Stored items
==============================

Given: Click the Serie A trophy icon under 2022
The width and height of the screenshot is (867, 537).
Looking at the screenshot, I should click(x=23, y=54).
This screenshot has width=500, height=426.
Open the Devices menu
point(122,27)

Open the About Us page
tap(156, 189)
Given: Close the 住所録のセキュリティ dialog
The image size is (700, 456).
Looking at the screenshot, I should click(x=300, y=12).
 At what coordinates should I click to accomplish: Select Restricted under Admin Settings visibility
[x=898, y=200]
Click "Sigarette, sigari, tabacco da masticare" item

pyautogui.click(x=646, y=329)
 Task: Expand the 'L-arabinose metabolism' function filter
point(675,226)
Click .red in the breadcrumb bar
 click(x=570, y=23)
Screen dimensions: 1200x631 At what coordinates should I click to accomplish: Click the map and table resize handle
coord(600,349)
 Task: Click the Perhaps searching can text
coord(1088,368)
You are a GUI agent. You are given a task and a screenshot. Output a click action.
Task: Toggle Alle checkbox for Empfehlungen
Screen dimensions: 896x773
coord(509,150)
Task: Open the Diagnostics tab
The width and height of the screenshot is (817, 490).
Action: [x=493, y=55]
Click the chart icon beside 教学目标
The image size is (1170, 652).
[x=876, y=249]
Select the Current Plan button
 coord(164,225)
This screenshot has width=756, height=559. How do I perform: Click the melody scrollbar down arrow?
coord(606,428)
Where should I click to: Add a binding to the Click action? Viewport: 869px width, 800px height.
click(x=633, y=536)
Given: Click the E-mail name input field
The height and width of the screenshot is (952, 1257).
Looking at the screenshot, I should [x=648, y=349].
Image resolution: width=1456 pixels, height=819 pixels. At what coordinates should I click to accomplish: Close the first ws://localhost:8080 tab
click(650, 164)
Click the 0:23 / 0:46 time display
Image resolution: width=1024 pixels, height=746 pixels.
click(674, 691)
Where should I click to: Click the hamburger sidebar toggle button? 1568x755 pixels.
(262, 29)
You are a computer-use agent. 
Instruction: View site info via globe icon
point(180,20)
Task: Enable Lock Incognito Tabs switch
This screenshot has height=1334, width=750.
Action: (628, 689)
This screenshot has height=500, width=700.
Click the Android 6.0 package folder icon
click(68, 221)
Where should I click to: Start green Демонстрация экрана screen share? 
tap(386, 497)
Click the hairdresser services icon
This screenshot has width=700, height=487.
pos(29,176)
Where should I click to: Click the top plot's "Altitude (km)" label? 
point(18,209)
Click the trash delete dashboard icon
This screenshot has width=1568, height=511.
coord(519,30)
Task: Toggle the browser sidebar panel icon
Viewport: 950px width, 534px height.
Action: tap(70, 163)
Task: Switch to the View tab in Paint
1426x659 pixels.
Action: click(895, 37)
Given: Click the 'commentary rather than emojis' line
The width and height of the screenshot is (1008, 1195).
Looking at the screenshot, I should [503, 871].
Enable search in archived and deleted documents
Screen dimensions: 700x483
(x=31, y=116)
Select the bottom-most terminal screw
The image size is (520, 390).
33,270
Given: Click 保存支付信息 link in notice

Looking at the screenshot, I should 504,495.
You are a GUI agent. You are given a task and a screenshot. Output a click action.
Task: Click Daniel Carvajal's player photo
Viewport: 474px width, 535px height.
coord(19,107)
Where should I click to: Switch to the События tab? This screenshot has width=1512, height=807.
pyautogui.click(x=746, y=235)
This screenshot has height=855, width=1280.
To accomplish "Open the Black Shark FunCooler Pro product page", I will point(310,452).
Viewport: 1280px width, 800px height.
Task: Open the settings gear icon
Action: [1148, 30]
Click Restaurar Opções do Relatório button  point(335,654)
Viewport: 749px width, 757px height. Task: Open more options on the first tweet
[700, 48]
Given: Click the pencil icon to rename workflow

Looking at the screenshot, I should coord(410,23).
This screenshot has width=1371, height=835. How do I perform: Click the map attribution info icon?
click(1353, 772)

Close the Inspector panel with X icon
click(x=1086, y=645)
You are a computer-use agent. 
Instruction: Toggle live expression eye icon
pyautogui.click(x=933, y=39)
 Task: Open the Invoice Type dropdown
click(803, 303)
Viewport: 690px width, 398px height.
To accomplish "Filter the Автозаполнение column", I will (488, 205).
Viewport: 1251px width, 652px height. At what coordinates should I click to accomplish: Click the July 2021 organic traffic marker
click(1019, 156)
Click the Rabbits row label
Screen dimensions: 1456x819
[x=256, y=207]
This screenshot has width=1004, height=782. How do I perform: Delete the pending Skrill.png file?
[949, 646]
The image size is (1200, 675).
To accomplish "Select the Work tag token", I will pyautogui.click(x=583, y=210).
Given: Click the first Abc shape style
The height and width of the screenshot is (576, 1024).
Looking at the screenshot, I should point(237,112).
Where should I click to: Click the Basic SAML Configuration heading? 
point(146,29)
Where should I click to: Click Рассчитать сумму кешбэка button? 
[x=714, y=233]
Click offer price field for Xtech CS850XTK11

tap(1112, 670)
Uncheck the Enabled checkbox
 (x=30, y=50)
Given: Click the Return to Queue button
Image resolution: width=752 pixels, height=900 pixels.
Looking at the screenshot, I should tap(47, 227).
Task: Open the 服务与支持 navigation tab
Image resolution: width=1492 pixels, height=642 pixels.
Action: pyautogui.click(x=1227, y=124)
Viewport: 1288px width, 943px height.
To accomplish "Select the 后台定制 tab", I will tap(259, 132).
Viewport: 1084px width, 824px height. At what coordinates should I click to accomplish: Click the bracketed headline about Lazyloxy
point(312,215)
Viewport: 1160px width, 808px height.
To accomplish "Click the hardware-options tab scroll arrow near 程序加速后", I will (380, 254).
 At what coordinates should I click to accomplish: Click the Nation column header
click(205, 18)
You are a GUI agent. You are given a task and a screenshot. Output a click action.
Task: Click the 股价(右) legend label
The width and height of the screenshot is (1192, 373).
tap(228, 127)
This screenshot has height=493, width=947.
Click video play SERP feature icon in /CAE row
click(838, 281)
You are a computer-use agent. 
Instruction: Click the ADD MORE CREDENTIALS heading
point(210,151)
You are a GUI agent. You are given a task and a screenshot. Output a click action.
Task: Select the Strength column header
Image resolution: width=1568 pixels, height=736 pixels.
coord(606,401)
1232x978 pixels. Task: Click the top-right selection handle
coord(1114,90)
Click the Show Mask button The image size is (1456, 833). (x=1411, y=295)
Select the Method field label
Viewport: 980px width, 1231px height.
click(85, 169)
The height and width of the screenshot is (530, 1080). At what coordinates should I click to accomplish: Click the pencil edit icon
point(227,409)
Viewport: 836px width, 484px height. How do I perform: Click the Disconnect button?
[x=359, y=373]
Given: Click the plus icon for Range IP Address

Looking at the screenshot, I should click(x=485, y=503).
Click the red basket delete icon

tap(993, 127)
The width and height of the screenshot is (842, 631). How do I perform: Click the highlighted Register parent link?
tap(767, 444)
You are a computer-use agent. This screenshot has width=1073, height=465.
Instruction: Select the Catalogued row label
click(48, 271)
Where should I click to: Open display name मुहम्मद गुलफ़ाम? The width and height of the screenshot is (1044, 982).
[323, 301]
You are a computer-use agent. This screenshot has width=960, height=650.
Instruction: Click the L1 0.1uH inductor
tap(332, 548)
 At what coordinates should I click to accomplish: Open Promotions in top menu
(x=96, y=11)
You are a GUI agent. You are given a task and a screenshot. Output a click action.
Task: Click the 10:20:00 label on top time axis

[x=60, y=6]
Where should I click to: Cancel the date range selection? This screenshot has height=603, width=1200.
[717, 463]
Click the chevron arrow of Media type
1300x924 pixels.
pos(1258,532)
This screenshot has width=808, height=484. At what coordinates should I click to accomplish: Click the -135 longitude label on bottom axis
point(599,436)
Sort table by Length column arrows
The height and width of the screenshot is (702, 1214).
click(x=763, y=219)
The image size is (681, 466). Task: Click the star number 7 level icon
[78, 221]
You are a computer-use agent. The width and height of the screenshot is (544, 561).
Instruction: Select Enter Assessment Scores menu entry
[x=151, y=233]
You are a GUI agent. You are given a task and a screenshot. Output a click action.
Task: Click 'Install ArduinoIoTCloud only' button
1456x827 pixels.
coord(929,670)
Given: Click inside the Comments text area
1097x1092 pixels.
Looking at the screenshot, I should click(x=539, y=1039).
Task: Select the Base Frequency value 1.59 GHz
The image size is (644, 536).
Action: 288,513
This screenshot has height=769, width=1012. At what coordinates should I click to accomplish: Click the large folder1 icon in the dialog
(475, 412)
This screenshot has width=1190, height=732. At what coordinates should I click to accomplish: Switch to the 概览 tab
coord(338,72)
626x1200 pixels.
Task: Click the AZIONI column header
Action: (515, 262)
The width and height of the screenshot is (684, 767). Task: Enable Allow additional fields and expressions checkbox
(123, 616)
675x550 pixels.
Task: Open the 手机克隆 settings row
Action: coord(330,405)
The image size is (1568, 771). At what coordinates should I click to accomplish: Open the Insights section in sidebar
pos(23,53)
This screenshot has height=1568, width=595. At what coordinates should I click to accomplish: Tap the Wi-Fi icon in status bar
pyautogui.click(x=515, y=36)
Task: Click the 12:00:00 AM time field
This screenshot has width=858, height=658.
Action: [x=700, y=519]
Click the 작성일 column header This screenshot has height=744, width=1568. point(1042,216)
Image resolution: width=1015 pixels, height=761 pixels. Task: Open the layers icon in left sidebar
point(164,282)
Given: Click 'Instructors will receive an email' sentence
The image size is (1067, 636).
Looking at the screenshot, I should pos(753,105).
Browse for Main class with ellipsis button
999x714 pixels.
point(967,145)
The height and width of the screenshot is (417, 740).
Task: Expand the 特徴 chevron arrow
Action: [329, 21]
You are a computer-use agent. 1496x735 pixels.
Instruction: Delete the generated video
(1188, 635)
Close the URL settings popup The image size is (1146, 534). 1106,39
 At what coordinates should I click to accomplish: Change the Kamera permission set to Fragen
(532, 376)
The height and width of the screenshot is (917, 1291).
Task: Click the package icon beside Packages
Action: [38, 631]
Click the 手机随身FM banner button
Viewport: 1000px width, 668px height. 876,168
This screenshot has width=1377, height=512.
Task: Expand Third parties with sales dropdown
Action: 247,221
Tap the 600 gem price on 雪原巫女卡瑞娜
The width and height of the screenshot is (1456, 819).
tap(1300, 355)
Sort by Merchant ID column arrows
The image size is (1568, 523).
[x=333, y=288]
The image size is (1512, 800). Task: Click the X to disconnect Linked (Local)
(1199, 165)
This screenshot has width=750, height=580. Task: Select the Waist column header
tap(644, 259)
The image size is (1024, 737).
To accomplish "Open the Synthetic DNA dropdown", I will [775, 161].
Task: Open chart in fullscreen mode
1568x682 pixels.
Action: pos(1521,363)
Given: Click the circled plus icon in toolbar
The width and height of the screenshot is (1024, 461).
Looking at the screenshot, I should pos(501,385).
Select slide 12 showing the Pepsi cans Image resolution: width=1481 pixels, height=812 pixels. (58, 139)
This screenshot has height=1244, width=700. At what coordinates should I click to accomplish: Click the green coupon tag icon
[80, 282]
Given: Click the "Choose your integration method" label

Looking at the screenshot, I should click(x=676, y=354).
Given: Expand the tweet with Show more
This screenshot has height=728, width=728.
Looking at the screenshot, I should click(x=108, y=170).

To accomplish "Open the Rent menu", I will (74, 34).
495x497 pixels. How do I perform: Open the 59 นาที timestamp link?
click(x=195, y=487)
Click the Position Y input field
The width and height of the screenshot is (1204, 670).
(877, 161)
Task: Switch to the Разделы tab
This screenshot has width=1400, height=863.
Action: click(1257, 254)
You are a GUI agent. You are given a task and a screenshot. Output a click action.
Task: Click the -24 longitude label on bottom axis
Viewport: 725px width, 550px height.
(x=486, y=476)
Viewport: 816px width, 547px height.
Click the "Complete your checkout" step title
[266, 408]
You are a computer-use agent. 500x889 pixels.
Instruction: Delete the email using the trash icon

==============================

DIRECTIONS:
I'd like an exact copy of the lines above, from the very first one through the line that contains "Given: Close the 住所録のセキュリティ dialog", with nothing else added.

WRITTEN ANSWER:
Given: Click the Serie A trophy icon under 2022
The width and height of the screenshot is (867, 537).
Looking at the screenshot, I should click(x=23, y=54).
This screenshot has width=500, height=426.
Open the Devices menu
point(122,27)

Open the About Us page
tap(156, 189)
Given: Close the 住所録のセキュリティ dialog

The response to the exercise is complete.